### [Task description]
Copy out, word for word, the lines below. Start at the line that contains "Task: Select the Government" and stop after the line that contains "The width and height of the screenshot is (702, 488).".

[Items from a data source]
Start

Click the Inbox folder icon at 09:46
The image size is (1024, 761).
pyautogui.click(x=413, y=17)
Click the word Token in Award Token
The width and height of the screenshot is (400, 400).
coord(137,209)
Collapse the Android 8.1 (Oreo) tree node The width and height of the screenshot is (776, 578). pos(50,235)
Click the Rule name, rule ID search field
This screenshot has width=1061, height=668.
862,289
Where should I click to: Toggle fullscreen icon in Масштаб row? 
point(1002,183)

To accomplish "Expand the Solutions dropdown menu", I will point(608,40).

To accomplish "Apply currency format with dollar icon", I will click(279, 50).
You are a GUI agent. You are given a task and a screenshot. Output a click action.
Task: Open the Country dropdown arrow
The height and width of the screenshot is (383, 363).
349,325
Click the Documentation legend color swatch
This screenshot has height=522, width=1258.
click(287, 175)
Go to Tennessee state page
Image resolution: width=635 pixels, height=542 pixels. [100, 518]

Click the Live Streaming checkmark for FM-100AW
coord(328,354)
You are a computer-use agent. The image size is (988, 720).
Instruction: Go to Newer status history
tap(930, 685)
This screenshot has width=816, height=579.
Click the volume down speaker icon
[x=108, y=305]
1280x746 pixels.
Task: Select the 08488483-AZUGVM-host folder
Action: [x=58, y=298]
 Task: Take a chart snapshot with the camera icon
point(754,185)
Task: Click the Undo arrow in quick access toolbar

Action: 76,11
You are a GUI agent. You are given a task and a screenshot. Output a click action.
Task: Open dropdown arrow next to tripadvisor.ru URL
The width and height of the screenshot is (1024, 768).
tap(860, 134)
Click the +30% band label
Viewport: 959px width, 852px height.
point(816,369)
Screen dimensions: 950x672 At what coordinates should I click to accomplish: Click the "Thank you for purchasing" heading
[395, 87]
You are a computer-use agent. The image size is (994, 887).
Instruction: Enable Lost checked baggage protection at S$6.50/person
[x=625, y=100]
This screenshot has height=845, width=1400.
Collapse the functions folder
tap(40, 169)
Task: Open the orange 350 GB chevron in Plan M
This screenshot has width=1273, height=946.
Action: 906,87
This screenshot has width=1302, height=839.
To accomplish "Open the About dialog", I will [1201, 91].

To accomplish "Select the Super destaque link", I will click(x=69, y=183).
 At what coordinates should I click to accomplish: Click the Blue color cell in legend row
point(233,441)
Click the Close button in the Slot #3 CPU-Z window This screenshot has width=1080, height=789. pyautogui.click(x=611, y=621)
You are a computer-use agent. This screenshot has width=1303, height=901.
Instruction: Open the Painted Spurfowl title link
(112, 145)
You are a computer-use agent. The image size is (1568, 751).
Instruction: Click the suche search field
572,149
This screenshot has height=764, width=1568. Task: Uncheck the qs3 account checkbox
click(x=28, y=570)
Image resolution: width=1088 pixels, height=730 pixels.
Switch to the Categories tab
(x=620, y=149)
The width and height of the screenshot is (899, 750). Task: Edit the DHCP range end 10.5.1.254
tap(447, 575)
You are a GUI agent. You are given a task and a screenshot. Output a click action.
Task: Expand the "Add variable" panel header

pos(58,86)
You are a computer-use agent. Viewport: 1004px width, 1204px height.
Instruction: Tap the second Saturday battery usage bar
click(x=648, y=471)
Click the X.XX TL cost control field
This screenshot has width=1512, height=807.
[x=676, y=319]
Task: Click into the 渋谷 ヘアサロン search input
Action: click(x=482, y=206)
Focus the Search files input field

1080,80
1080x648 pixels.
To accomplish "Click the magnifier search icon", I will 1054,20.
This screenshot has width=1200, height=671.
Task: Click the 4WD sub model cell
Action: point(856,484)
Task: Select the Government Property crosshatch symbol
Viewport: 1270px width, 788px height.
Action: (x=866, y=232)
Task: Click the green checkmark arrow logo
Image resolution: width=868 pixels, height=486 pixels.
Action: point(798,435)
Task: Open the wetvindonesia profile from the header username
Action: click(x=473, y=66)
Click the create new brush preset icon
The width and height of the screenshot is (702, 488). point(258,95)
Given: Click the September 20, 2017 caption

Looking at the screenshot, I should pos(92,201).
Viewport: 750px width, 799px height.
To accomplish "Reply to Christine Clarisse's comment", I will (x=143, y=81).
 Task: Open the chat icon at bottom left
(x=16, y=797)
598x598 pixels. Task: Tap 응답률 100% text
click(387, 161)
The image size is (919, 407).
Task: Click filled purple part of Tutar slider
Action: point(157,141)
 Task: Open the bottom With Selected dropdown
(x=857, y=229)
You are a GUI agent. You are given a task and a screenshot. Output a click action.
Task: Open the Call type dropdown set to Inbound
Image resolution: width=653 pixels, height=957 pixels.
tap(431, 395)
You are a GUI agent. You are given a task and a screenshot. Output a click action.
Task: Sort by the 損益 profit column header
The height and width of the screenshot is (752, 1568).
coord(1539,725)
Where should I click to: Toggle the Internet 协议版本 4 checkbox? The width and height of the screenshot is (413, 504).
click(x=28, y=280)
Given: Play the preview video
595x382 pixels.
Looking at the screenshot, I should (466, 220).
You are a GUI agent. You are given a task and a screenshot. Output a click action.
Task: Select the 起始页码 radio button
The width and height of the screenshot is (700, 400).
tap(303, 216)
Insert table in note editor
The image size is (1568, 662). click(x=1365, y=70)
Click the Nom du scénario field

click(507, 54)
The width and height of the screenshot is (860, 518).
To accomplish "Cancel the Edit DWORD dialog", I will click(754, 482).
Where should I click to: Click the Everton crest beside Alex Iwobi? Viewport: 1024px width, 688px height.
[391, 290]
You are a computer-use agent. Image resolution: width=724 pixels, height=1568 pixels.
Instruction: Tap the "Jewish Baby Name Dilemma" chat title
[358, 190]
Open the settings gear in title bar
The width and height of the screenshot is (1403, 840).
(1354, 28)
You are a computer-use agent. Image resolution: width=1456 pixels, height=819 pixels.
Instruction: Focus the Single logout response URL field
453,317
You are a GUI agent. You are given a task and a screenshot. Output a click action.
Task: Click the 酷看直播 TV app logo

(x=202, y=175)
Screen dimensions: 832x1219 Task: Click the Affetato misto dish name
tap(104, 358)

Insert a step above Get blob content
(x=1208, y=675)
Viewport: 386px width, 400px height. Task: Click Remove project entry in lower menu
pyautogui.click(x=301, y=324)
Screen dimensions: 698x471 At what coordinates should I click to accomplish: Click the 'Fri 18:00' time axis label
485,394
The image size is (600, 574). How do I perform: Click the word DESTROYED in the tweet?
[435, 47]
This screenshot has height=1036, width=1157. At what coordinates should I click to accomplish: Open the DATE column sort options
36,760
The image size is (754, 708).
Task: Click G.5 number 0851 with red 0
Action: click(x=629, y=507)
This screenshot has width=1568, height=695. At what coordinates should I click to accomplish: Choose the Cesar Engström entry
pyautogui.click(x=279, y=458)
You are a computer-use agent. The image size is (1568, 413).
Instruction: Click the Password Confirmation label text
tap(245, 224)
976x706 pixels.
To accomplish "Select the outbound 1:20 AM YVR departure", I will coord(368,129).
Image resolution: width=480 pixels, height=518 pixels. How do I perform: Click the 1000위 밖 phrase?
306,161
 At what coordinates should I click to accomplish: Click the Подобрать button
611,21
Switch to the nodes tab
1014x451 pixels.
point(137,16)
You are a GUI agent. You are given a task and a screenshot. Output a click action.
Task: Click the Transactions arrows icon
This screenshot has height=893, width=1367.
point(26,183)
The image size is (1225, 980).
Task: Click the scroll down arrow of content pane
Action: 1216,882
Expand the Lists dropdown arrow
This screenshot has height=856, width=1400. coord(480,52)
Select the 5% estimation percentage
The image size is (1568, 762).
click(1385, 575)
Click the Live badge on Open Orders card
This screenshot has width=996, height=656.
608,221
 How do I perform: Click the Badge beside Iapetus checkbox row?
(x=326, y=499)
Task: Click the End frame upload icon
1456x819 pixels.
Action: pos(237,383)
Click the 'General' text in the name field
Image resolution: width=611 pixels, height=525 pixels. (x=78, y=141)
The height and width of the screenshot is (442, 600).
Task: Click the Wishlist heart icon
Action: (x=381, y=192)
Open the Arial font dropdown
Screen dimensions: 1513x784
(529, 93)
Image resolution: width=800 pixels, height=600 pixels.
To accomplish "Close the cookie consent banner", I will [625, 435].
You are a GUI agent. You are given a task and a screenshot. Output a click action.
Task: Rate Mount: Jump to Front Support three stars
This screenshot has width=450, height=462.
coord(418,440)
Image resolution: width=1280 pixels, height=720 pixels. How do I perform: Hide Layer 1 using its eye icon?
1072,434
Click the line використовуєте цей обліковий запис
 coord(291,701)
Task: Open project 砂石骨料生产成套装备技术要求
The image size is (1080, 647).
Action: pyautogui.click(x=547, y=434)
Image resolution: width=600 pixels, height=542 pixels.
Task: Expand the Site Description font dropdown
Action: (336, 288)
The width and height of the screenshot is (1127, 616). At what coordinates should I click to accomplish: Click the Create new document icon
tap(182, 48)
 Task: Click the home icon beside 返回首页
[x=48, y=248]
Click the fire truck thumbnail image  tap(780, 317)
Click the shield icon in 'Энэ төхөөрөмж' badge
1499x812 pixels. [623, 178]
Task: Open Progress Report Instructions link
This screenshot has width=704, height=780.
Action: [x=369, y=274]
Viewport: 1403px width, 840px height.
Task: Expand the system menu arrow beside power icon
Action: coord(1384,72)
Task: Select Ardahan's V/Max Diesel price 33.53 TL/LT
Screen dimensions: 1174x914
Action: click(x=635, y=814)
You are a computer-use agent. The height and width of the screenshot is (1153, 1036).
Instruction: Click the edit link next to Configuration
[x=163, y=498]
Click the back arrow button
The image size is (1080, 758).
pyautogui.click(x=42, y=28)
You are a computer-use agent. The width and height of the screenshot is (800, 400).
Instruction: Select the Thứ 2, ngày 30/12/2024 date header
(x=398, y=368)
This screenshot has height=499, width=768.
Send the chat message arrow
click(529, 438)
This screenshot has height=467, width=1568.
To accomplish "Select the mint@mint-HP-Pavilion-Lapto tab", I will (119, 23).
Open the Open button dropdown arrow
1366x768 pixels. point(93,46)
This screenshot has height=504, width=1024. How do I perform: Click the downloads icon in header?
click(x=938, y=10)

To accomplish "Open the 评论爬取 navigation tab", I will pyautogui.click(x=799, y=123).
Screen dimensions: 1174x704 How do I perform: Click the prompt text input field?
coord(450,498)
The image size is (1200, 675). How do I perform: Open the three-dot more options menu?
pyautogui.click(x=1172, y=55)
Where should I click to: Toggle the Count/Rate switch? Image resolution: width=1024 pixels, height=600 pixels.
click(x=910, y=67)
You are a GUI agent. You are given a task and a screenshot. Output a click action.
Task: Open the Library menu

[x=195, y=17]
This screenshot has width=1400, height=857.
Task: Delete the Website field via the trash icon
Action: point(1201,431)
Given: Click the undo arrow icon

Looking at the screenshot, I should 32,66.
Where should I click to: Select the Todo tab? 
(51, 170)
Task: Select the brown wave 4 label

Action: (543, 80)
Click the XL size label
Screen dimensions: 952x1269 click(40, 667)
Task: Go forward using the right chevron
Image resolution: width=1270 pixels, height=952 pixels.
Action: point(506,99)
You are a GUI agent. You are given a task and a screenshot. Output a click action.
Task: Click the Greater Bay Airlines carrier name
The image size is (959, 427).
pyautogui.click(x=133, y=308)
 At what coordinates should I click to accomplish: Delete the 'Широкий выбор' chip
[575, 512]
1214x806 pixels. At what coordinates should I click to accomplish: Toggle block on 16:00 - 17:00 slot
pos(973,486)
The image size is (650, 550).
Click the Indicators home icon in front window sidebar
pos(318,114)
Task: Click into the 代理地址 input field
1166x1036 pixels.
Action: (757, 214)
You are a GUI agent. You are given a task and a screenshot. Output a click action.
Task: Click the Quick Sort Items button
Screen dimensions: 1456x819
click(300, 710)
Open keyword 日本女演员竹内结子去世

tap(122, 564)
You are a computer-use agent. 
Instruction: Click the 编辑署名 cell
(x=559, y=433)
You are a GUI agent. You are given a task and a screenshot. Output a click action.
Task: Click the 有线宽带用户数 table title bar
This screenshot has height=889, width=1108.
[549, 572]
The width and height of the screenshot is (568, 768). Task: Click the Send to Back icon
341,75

End

### [Solution to this exercise]
Task: Select the Government Property crosshatch symbol
Viewport: 1270px width, 788px height.
Action: (x=866, y=232)
Task: Click the green checkmark arrow logo
Image resolution: width=868 pixels, height=486 pixels.
Action: point(798,435)
Task: Open the wetvindonesia profile from the header username
Action: click(x=473, y=66)
Click the create new brush preset icon
The width and height of the screenshot is (702, 488). point(258,95)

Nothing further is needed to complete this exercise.